Brief
Output the lines of the records as a JSON list of strings, one string per line and blank lines omitted, starting at the line that contains "Toggle Regex search option" and ending after the line that contains "Looking at the screenshot, I should [172, 37].".

**** Input records

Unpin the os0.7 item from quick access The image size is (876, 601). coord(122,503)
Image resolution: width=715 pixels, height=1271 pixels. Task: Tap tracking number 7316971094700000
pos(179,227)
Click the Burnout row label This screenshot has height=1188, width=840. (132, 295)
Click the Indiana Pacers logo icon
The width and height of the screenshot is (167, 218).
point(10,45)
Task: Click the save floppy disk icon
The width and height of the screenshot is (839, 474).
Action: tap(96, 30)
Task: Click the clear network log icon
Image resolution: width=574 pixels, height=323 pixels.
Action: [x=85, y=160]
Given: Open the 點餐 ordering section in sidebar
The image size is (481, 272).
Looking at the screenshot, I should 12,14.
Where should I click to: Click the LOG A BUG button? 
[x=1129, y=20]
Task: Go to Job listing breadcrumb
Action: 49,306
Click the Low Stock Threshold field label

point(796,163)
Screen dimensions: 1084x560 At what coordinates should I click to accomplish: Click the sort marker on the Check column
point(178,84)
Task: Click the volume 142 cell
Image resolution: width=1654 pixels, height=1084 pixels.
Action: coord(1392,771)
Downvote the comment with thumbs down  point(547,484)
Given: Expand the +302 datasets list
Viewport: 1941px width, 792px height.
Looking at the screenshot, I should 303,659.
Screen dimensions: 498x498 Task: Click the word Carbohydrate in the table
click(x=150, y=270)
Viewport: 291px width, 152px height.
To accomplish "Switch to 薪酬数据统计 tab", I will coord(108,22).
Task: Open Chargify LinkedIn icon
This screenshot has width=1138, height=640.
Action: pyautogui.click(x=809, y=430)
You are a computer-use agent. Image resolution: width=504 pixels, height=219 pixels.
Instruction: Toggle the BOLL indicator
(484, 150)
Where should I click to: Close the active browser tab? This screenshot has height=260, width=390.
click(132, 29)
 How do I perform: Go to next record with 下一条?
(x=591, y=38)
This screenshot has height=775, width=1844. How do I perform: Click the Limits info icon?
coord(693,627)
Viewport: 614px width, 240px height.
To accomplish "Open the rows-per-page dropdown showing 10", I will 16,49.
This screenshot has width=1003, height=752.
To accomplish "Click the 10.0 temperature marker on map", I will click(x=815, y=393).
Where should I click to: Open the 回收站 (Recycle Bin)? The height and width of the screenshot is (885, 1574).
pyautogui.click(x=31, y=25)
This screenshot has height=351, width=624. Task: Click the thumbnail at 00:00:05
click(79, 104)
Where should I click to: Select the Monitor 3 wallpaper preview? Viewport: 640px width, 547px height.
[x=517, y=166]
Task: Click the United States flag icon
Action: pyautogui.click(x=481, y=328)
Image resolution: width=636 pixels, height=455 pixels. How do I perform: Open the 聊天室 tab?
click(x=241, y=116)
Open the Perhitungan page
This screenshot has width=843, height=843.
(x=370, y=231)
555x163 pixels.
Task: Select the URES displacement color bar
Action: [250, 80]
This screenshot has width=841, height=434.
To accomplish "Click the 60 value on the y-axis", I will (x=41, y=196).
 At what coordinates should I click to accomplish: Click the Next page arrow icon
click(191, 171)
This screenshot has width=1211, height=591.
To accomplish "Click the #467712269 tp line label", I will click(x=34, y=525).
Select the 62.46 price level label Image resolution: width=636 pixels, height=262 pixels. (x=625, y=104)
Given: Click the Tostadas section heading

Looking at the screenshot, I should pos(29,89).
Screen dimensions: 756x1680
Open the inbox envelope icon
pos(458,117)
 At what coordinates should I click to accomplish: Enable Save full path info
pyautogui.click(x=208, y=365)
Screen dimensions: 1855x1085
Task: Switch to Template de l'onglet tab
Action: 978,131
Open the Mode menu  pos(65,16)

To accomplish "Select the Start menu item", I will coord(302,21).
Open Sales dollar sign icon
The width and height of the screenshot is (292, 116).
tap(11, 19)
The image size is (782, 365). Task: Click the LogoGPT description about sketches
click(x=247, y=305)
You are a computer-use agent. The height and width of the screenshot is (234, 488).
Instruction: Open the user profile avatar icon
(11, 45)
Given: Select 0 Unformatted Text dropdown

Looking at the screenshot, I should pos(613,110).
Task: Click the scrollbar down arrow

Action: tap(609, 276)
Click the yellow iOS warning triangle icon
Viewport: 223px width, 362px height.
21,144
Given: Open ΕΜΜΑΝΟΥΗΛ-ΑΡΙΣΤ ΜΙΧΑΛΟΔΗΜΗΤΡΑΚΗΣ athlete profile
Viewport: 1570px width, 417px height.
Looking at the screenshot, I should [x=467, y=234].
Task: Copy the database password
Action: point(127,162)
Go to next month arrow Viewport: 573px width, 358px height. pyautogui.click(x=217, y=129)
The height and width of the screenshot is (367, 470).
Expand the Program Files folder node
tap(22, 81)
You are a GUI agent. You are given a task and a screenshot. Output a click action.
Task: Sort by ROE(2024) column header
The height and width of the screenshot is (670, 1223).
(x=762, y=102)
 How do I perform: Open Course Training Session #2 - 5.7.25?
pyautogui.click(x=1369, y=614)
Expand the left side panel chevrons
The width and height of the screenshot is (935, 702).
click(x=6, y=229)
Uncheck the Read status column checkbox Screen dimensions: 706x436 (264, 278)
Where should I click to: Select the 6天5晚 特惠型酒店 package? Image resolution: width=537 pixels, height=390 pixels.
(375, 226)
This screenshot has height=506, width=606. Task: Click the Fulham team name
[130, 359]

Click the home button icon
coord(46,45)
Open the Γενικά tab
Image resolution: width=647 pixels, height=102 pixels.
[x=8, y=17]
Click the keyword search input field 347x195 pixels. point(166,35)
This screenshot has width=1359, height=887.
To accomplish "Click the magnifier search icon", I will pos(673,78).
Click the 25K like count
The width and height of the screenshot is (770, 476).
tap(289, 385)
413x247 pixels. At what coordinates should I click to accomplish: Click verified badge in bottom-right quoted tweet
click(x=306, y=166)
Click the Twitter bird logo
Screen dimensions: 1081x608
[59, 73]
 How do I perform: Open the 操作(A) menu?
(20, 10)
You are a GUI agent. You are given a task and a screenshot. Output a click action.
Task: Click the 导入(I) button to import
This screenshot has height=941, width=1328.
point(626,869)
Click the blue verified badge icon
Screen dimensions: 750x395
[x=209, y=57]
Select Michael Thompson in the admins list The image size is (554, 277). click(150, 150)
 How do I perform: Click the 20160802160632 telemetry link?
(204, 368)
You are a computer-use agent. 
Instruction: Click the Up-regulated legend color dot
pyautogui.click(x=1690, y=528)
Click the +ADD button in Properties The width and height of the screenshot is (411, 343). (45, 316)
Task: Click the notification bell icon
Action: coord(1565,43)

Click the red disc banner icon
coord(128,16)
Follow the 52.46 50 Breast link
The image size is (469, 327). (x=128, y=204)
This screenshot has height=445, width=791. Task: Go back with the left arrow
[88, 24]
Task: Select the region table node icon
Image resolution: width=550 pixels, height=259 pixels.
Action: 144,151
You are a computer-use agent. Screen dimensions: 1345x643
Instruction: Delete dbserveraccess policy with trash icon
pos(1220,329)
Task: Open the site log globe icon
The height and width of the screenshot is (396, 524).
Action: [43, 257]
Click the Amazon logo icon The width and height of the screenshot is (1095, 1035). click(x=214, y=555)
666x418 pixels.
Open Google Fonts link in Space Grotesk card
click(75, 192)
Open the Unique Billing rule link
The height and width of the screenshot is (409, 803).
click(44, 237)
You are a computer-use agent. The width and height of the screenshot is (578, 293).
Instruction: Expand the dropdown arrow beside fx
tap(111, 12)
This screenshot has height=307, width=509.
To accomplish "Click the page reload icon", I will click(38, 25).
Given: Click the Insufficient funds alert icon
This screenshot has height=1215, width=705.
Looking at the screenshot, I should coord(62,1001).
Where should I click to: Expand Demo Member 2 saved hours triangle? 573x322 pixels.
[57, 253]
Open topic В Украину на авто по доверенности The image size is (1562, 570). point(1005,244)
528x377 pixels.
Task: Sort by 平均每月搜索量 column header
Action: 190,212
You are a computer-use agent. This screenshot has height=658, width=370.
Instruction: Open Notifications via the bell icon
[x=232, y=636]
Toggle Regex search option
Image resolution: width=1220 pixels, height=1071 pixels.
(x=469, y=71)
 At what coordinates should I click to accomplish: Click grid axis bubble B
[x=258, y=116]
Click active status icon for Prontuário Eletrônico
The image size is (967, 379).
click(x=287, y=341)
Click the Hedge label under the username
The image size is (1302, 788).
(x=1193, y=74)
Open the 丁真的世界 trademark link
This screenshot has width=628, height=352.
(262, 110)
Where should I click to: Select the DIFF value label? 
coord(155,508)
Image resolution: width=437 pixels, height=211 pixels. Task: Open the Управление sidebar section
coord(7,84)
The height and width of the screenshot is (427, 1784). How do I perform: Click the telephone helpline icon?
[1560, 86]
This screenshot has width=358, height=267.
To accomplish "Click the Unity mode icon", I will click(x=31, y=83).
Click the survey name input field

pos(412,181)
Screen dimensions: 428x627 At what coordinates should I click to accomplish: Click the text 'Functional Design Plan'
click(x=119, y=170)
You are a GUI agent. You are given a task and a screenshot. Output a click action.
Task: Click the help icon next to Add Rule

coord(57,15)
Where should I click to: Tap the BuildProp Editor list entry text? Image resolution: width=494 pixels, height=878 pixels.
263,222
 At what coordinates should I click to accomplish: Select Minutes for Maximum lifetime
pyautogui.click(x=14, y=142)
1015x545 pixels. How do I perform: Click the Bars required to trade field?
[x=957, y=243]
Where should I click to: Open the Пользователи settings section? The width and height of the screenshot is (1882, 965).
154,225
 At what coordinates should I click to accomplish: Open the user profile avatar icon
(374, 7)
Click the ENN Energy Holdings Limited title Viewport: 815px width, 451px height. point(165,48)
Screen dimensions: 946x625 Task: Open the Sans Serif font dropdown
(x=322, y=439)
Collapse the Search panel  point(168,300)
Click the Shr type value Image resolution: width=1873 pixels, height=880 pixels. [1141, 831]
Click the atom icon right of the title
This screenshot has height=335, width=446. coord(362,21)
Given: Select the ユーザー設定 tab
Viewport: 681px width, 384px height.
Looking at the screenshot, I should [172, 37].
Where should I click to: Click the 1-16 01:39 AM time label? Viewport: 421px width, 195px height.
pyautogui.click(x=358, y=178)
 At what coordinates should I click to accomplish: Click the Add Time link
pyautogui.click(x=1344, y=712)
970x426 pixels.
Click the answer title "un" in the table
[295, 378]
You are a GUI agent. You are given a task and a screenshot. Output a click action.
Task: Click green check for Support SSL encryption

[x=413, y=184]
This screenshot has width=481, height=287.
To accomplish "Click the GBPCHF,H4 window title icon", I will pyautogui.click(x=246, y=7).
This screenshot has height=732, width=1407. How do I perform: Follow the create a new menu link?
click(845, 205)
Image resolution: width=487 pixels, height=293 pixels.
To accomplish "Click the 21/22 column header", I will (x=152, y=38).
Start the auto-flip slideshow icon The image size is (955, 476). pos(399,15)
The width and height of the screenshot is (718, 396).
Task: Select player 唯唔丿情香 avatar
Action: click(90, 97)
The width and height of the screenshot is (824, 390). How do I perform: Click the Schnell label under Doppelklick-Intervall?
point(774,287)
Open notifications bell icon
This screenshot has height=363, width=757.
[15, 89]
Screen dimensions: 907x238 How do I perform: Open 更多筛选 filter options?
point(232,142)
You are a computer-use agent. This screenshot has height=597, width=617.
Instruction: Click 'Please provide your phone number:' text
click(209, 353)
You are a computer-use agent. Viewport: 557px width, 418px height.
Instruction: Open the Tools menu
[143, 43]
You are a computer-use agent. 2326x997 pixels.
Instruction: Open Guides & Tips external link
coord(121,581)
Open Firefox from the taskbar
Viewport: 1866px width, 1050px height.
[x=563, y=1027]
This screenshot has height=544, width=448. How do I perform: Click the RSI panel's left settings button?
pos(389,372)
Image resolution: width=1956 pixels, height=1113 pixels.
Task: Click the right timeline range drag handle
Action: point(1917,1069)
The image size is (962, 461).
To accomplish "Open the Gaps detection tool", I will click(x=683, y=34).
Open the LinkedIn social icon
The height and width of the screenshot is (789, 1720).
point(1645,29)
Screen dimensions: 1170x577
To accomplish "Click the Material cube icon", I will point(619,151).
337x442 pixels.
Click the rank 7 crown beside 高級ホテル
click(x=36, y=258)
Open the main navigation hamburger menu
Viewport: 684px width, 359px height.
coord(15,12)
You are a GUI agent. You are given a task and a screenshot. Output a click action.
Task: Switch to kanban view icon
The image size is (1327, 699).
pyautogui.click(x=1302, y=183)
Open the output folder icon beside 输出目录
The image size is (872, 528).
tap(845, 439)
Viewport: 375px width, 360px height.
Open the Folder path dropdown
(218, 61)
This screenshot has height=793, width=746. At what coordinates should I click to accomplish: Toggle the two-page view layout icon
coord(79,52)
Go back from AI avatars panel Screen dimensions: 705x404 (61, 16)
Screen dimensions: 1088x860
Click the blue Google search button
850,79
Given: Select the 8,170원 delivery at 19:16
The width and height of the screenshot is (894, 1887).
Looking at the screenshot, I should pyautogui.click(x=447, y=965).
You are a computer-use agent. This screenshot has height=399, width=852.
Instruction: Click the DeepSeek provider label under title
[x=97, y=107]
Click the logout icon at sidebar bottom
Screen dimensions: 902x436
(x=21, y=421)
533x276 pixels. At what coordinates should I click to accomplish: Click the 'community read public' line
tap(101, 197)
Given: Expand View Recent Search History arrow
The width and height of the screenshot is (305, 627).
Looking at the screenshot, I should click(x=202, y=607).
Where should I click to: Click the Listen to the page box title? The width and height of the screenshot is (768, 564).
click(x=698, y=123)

********

Written response
[
  "Toggle Regex search option",
  "Image resolution: width=1220 pixels, height=1071 pixels.",
  "(x=469, y=71)",
  " At what coordinates should I click to accomplish: Click grid axis bubble B",
  "[x=258, y=116]",
  "Click active status icon for Prontuário Eletrônico",
  "The image size is (967, 379).",
  "click(x=287, y=341)",
  "Click the Hedge label under the username",
  "The image size is (1302, 788).",
  "(x=1193, y=74)",
  "Open the 丁真的世界 trademark link",
  "This screenshot has width=628, height=352.",
  "(262, 110)",
  "Where should I click to: Select the DIFF value label? ",
  "coord(155,508)",
  "Image resolution: width=437 pixels, height=211 pixels. Task: Open the Управление sidebar section",
  "coord(7,84)",
  "The height and width of the screenshot is (427, 1784). How do I perform: Click the telephone helpline icon?",
  "[1560, 86]",
  "This screenshot has width=358, height=267.",
  "To accomplish \"Click the Unity mode icon\", I will click(x=31, y=83).",
  "Click the survey name input field",
  "pos(412,181)",
  "Screen dimensions: 428x627 At what coordinates should I click to accomplish: Click the text 'Functional Design Plan'",
  "click(x=119, y=170)",
  "You are a GUI agent. You are given a task and a screenshot. Output a click action.",
  "Task: Click the help icon next to Add Rule",
  "coord(57,15)",
  "Where should I click to: Tap the BuildProp Editor list entry text? Image resolution: width=494 pixels, height=878 pixels.",
  "263,222",
  " At what coordinates should I click to accomplish: Select Minutes for Maximum lifetime",
  "pyautogui.click(x=14, y=142)",
  "1015x545 pixels. How do I perform: Click the Bars required to trade field?",
  "[x=957, y=243]",
  "Where should I click to: Open the Пользователи settings section? The width and height of the screenshot is (1882, 965).",
  "154,225",
  " At what coordinates should I click to accomplish: Open the user profile avatar icon",
  "(374, 7)",
  "Click the ENN Energy Holdings Limited title Viewport: 815px width, 451px height. point(165,48)",
  "Screen dimensions: 946x625 Task: Open the Sans Serif font dropdown",
  "(x=322, y=439)",
  "Collapse the Search panel  point(168,300)",
  "Click the Shr type value Image resolution: width=1873 pixels, height=880 pixels. [1141, 831]",
  "Click the atom icon right of the title",
  "This screenshot has height=335, width=446. coord(362,21)",
  "Given: Select the ユーザー設定 tab",
  "Viewport: 681px width, 384px height.",
  "Looking at the screenshot, I should [172, 37]."
]